People understandably wondered if the Lightning could keep Stamkos, Nikita Kucherov, and Brayden Point over the years. In just about every case, the Lightning didn’t just pass those tests; they did so with flying colors. Credit winning and state tax breaks all you want, yet few front offices ace tests like this, especially so often.

(Every other GM should feel insulted by Brayden Point’s $6.75M AAV, even if it looms as a threat, being that it expires after next season.)

Chances are, the Lightning will feel some salary cap strain this offseason. If nothing else, they might not be as versatile after the smoke clears. Ponder this article that praises the combination of Gourde, Goodrow, and Coleman: a trio that could be cleared away thanks to the expansion draft and free agency.

But while the electrons might move out, the nucleus is likely to remain intact. Kucherov, Point, Hedman, and Vasilevskiy are all under contract for 2021-22.

If any team can pull this off -- over and over again -- it’s the Lightning. But it’s fair to expect fresh faces (or supporting actors taking more prominent roles) after this “last day of school.”

CANADIENS VS. LIGHTNING (TB leads series 3-0)

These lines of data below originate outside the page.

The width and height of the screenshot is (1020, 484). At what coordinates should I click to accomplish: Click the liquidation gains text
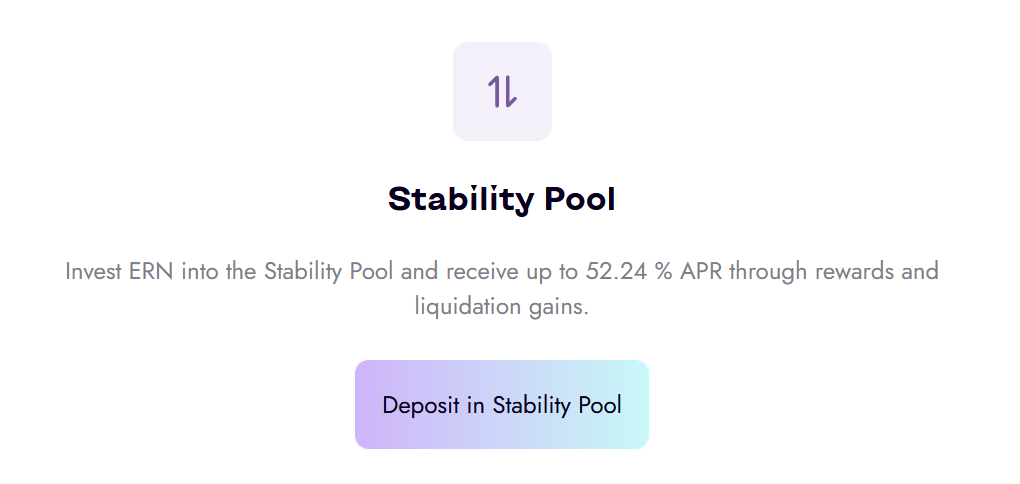pyautogui.click(x=502, y=306)
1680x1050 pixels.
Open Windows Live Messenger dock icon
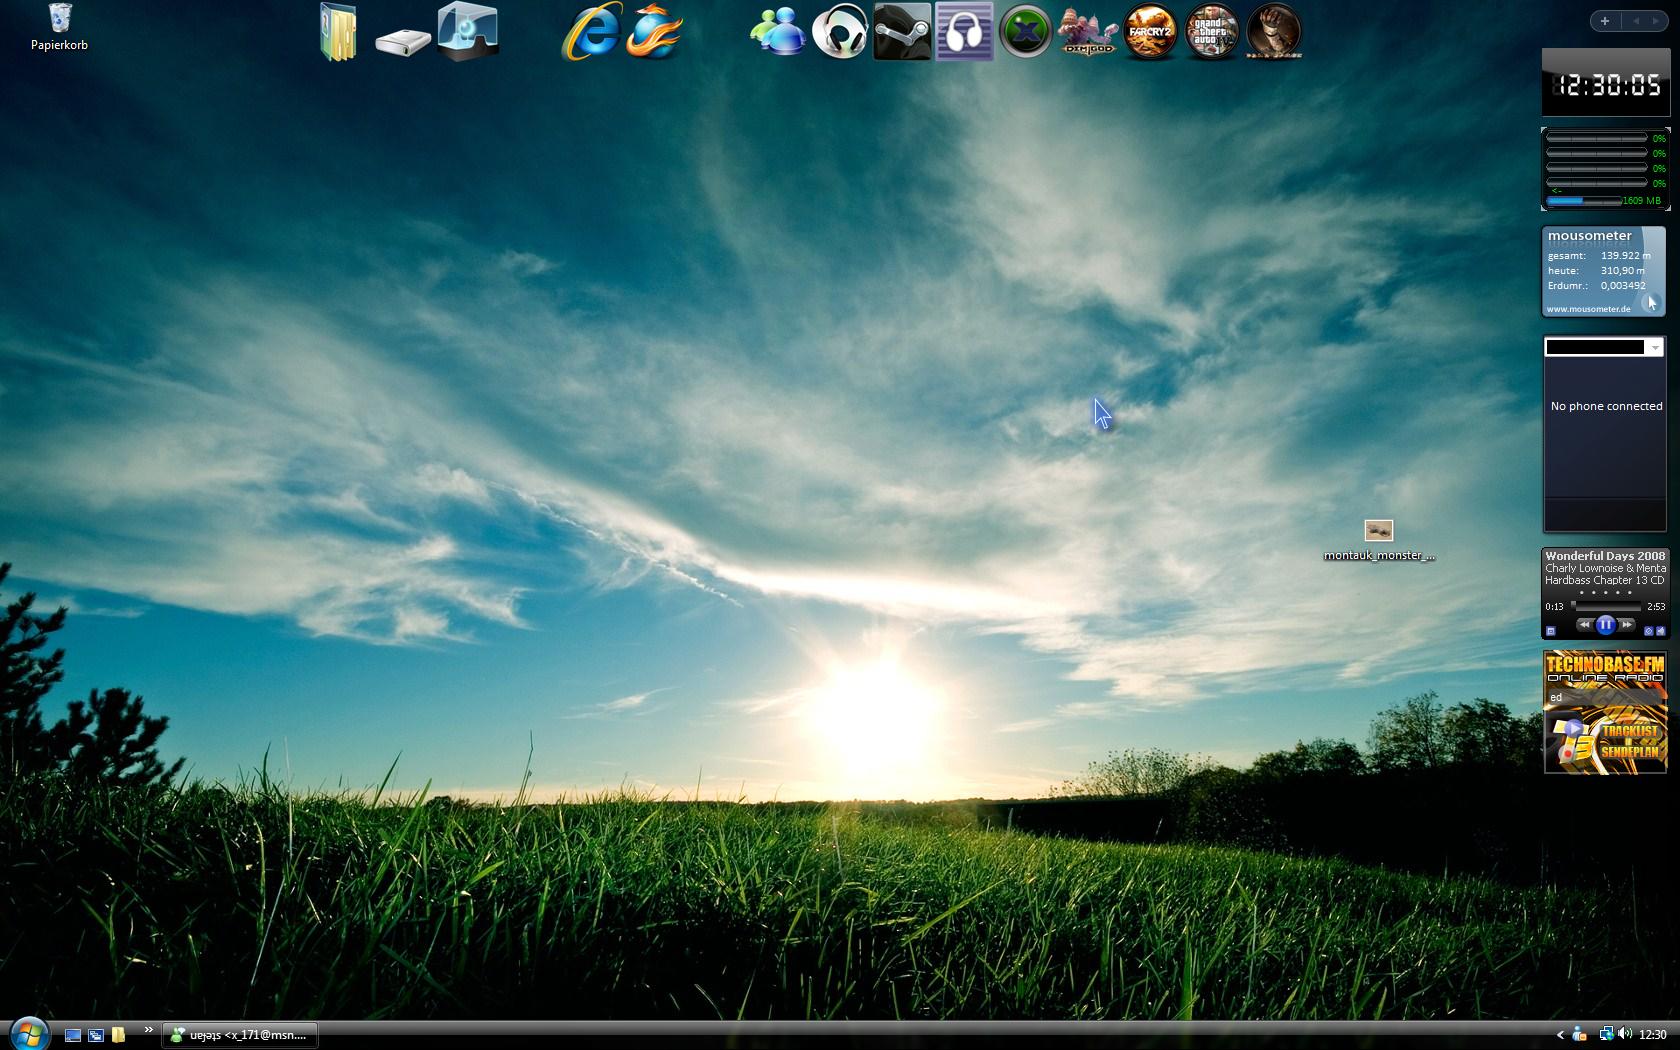[778, 32]
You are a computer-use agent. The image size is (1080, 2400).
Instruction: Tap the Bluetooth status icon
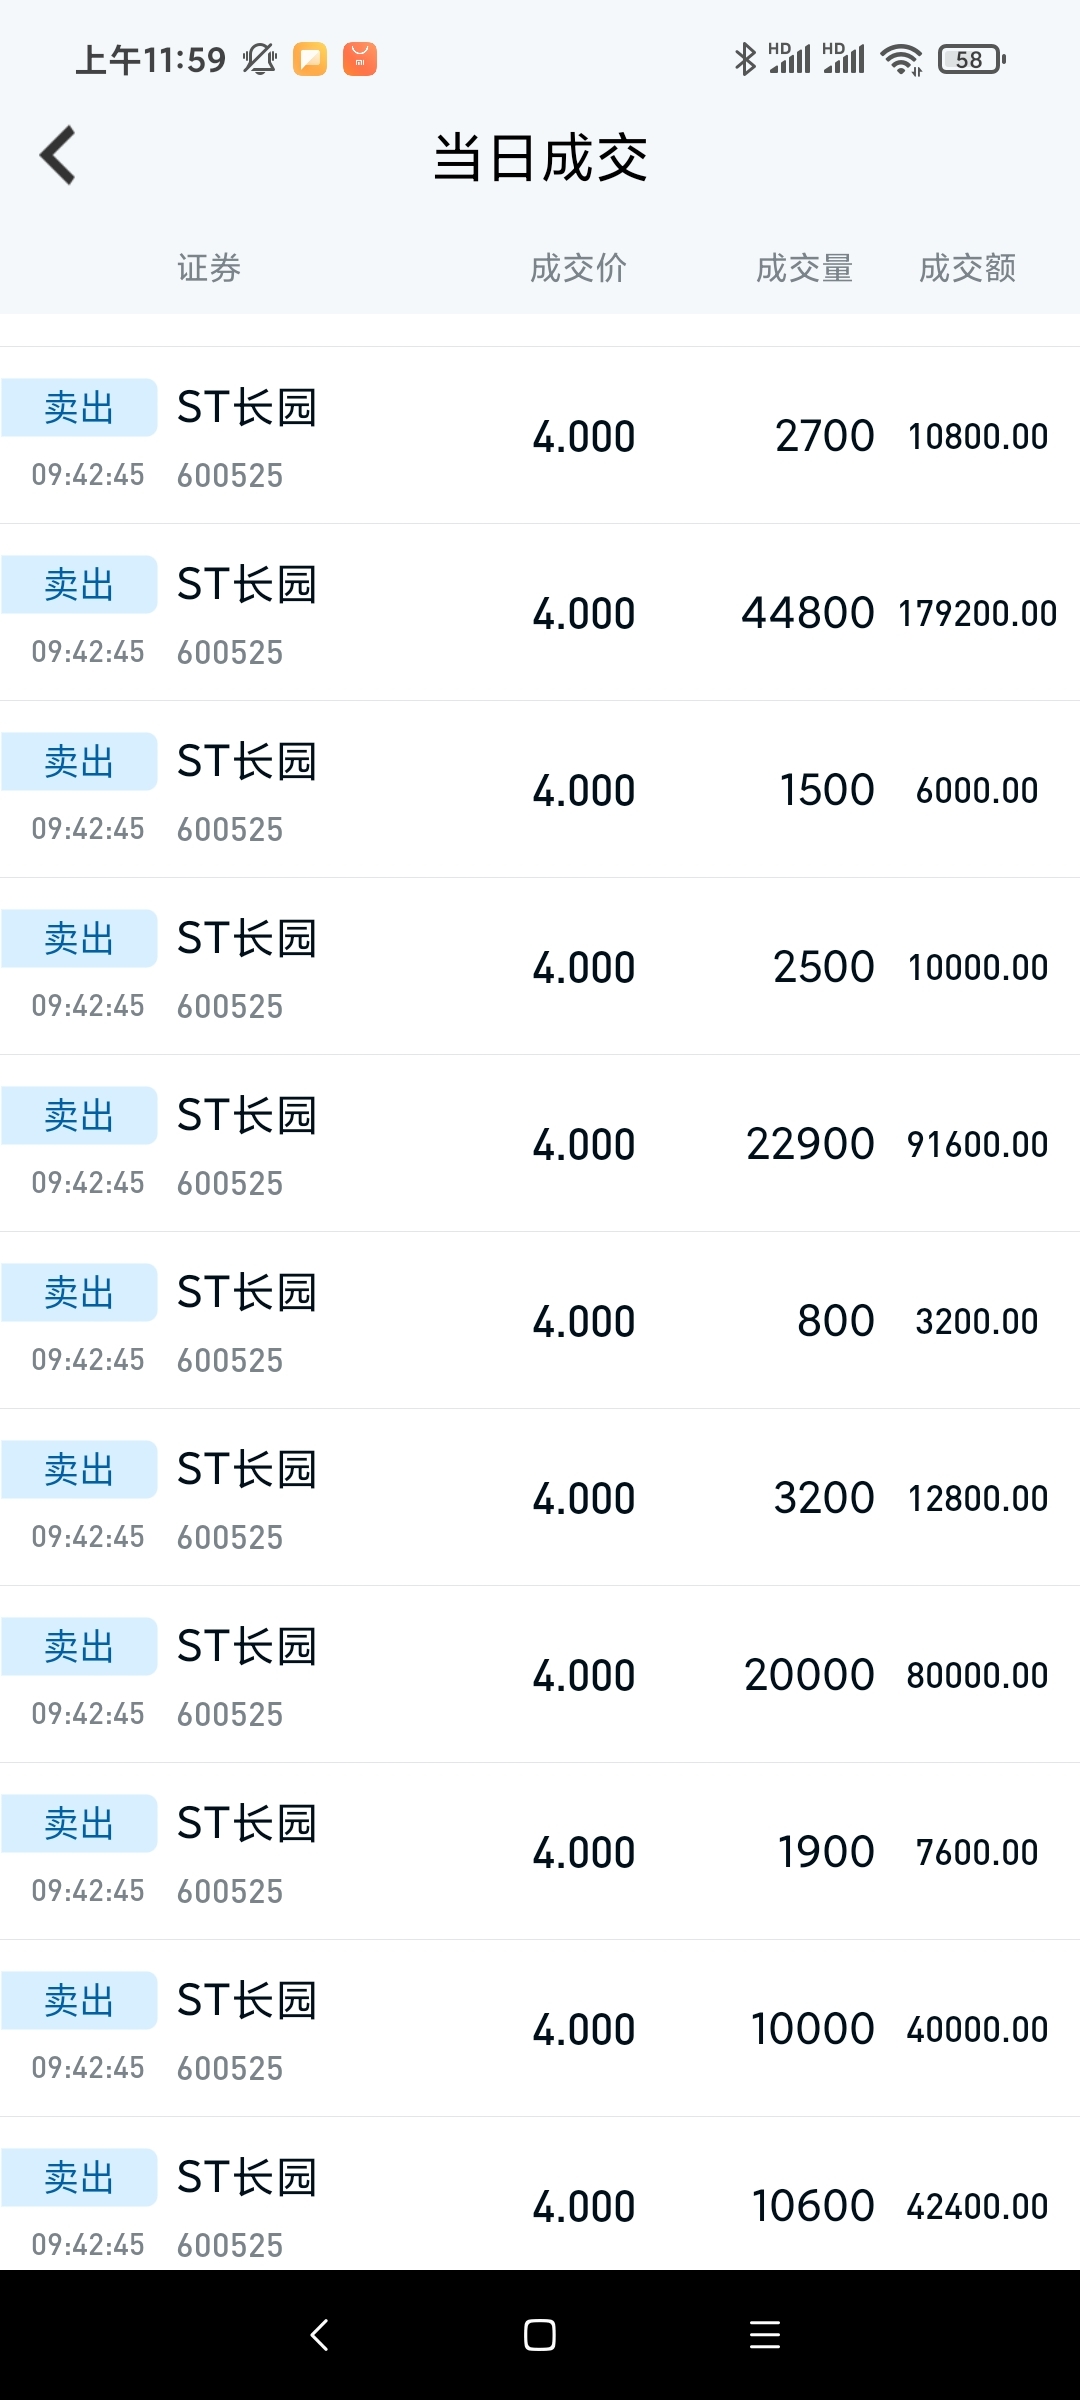pyautogui.click(x=745, y=60)
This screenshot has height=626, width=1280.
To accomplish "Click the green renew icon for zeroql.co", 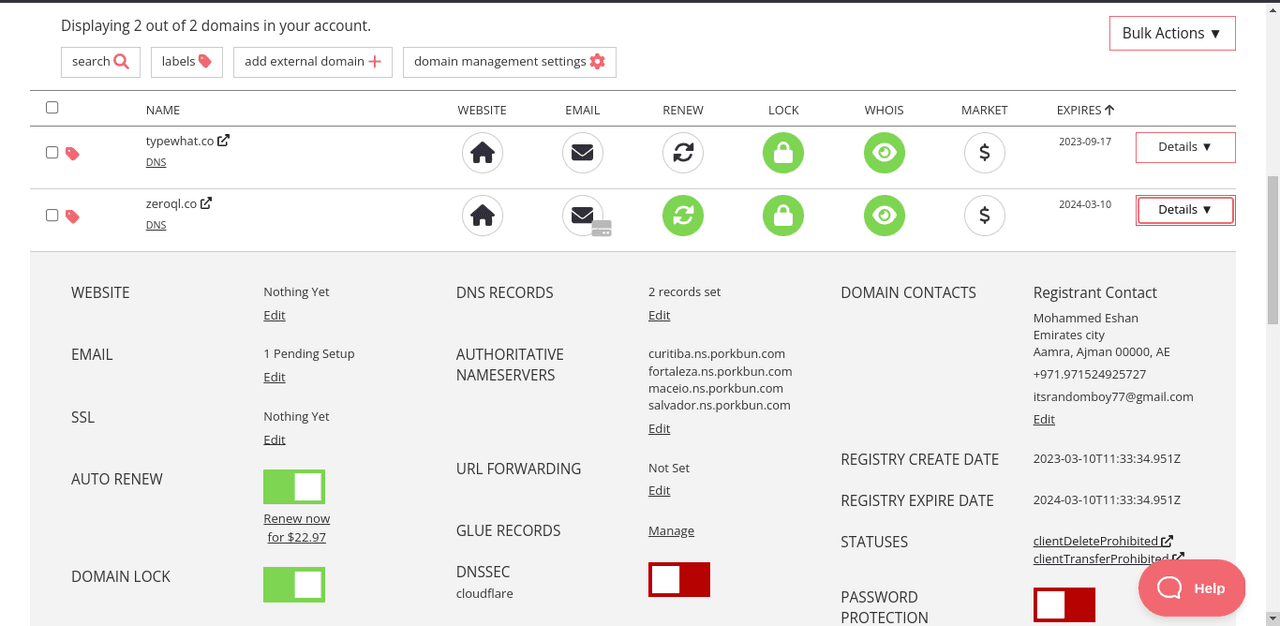I will point(683,215).
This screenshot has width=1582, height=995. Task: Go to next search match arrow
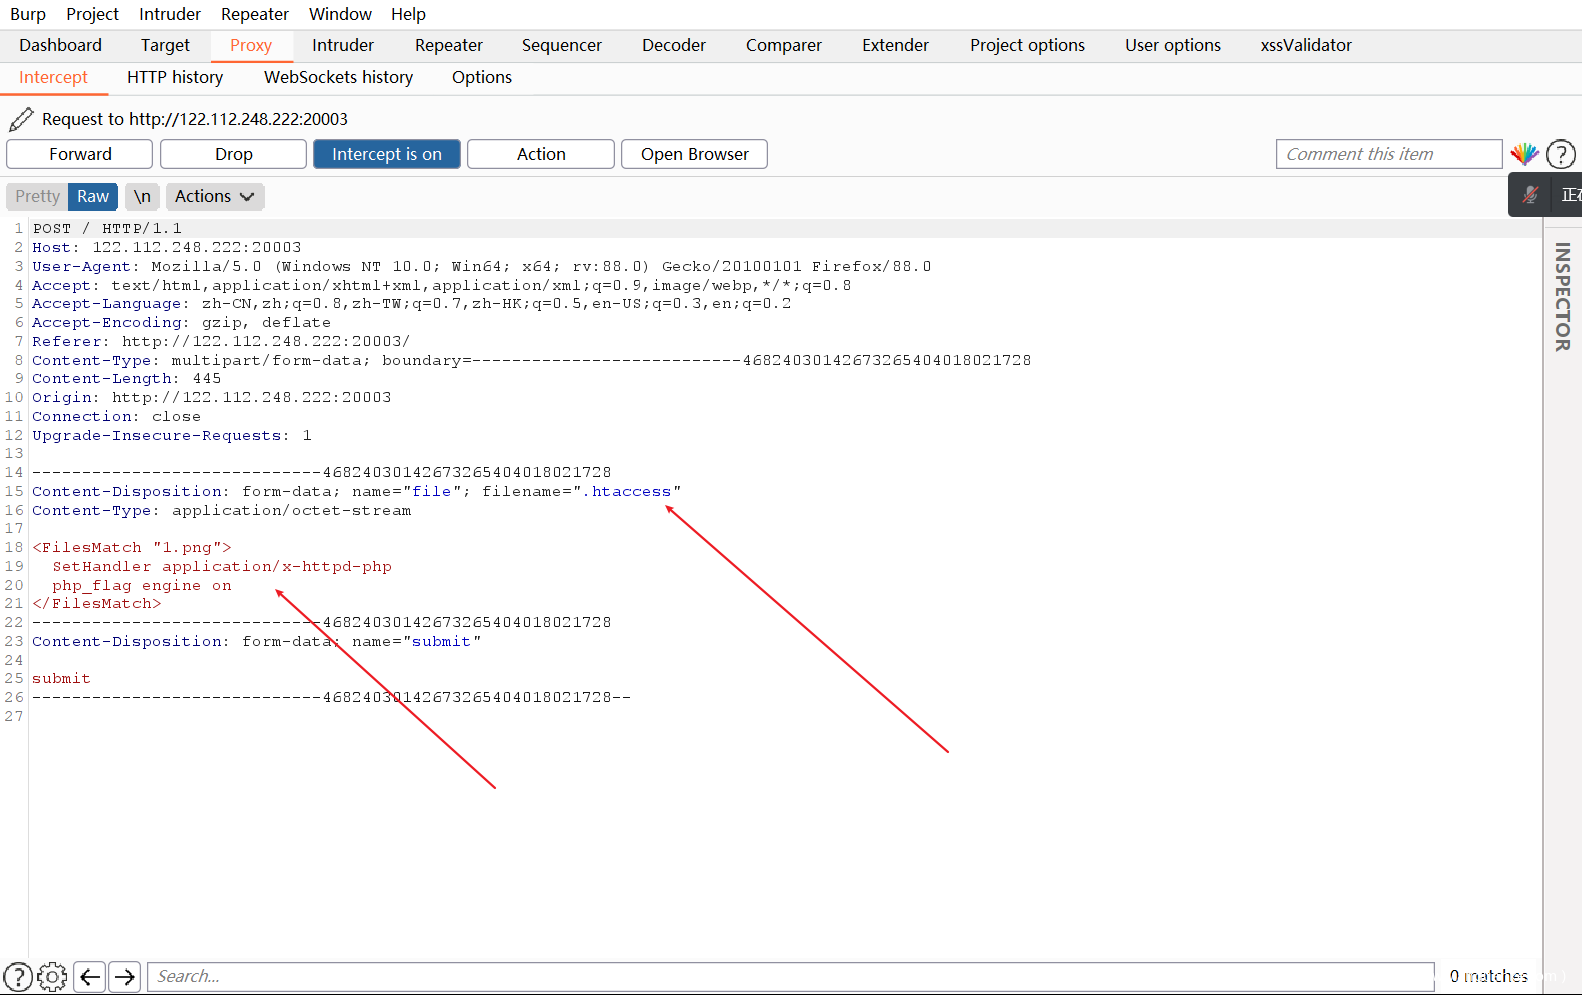[125, 976]
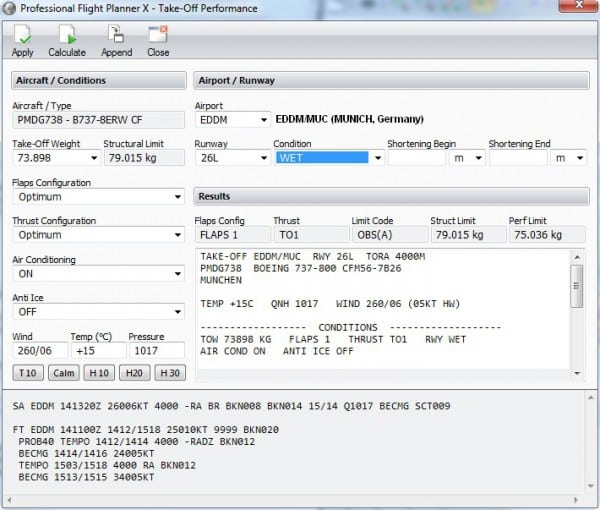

Game 1: Lightning 5, Canadiens 1
Game 2: Lightning 3, Canadiens 1
Game 3: Lightning 6, Canadiens 3
Game 4: Mon. July 5: Lightning at Canadiens, 8 p.m. ET (NBC / Peacock) - livestream
*Game 5: Wed. July 7: Canadiens at Lightning, 8 p.m. ET (NBC / Peacock)
*Game 6: Fri. July 9: Lightning at Canadiens, 8 p.m. ET (NBC / Peacock)
*Game 7: Sun. July 11: Canadiens at Lightning, 7 p.m. ET (NBC / Peacock)

*if necessary

James O’Brien is a writer for Pro Hockey Talk on NBC Sports. Drop him a line at or follow him on Twitter @cyclelikesedins.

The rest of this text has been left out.